Now, Jesus was not saying, “Don’t judge at all.” Essentially, He was saying, “Be careful how you judge.” We must be spiritually right with God if we are to be effective in removing “the speck” from another’s eye. As our nation prepares to execute a measure of judgment on the evil in our world, we need to be prepared to undergo the same scrutiny by a God who is holy, pure, and righteous. Are the people of the United States guilty of sins that would justify God’s bringing judgment on us as a nation? God’s examination is not based upon what we believe is right and wrong, but on what God has established as right and wrong. America is not spiritually prepared to withstand His holy examination. God says, “I will deal with them according to their conduct, and by their own standards I will judge them. Then they will know that I am the Lord,” (Ezekiel 7:27)
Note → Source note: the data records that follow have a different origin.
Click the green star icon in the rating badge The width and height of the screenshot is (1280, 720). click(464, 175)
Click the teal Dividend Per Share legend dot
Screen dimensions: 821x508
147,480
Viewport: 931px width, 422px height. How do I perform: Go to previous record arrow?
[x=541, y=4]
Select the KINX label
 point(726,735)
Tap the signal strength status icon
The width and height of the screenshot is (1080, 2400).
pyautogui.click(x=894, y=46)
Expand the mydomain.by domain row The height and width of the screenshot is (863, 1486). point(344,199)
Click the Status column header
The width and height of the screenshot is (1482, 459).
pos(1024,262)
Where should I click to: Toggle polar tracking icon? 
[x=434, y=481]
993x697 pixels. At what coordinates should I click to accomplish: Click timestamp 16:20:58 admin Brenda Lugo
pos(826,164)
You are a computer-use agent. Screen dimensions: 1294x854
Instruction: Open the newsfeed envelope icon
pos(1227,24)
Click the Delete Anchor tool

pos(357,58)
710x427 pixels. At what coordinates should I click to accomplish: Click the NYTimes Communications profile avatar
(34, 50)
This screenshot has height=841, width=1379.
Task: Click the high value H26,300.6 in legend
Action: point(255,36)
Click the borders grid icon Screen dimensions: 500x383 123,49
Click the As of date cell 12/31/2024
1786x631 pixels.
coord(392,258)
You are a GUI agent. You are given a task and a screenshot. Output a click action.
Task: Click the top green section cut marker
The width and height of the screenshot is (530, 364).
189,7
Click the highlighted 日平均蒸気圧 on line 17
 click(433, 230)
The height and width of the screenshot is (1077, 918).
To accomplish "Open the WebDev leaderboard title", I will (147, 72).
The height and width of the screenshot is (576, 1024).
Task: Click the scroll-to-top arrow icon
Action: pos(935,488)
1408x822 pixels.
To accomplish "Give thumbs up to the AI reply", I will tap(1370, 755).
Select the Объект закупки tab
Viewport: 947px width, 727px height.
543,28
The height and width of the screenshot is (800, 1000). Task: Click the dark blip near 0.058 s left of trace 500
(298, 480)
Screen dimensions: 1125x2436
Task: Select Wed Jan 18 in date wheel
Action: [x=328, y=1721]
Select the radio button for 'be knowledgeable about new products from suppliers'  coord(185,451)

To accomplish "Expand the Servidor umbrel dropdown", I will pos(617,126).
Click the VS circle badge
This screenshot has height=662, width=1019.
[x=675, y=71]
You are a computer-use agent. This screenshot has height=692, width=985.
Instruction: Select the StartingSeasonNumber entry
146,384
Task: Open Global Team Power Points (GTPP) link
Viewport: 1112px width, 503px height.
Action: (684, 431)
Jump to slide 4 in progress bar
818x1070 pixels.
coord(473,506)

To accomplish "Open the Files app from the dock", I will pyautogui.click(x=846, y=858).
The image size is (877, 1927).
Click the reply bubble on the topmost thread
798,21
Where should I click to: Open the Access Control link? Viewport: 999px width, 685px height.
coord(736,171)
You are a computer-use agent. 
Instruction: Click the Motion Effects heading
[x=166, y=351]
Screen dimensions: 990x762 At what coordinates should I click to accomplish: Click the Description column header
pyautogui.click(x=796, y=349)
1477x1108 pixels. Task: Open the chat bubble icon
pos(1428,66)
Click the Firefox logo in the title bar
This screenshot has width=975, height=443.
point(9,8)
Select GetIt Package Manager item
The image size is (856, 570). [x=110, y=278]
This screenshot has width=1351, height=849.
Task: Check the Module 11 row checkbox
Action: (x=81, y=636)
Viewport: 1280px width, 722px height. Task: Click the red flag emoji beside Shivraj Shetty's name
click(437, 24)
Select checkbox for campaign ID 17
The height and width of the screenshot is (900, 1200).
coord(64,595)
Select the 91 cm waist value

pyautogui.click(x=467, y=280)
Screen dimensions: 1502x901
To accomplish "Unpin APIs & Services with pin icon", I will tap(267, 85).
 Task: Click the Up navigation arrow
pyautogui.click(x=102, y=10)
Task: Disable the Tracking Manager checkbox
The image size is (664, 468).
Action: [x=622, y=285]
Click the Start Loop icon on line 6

  1. Only those who are right with God will be prepared for the time of God’s judgment.
    Here is the word God sent to Ezekiel:

“If a country sins against me by being unfaithful and I stretch out my hand against it to cut off its food supply and send famine upon it and kill its men and their animals, even if these three men-Noah, Daniel and Job-were in it, they could save only themselves by their righteousness, declares the Sovereign LORD.” (Ezekiel 14:13-14)

We must be careful not to trust in deceptive words that permit us to hold onto our sin while still trying to claim the righteousness of Christ as our cover. Israel did something similar in the days of Jeremiah. They trusted in the fact that they were God’s people and had the Temple of the Lord in their midst. But God said;

“‘Look, you are trusting in deceptive words that are worthless. “‘Will you steal and murder, commit adultery and perjury, burn incense to Baal and follow other gods you have not known, and then come and stand before me in this house, which bears my Name, and say, “We are safe” – safe to do all these detestable things? Has this house, which bears my Name, become a den of robbers to you? But I have been watching! Declares the LORD.’” (Jeremiah 7:8-11)

When God’s people made His house a “den of robbers,” He brought His judgment on the nation at the hands of a Babylonian king in 586/7 BC. When Jesus wept over Jerusalem centuries later, He prophesied the coming destruction at the hands of a Roman army in AD 70. He brought the same allegation against God’s people in His day: “My house will be a house of prayer, but you have made it a den of robbers.” Essentially, “a den of robbers” refers to God’s people living sinfully all week long, then coming before the Lord to say, “We’re safe. We’re God’s people.” A “den of robbers” in our day can be likened to a church people who act like the rest of the world throughout the week, then come to church on Sunday, saying, “I’m okay. I’m going to heaven when I die. I prayed the salvation prayer. I joined the church.” As we examine the lives of church members, I fear that most of our churches look more like a “den of robbers” than a “house of prayer.”

God’s people must confess and repent from sin (turn back toward God) if we are to receive the cleansing Christ has provided through His own shed blood. Only through repentance can we stand before God, clothed in the righteousness of Christ.

As God’s people, we have a choice: We can either recognize the pending danger and return to the Lord before He brings judgment, or we can wait until the disasters come to repent and cry out for mercy.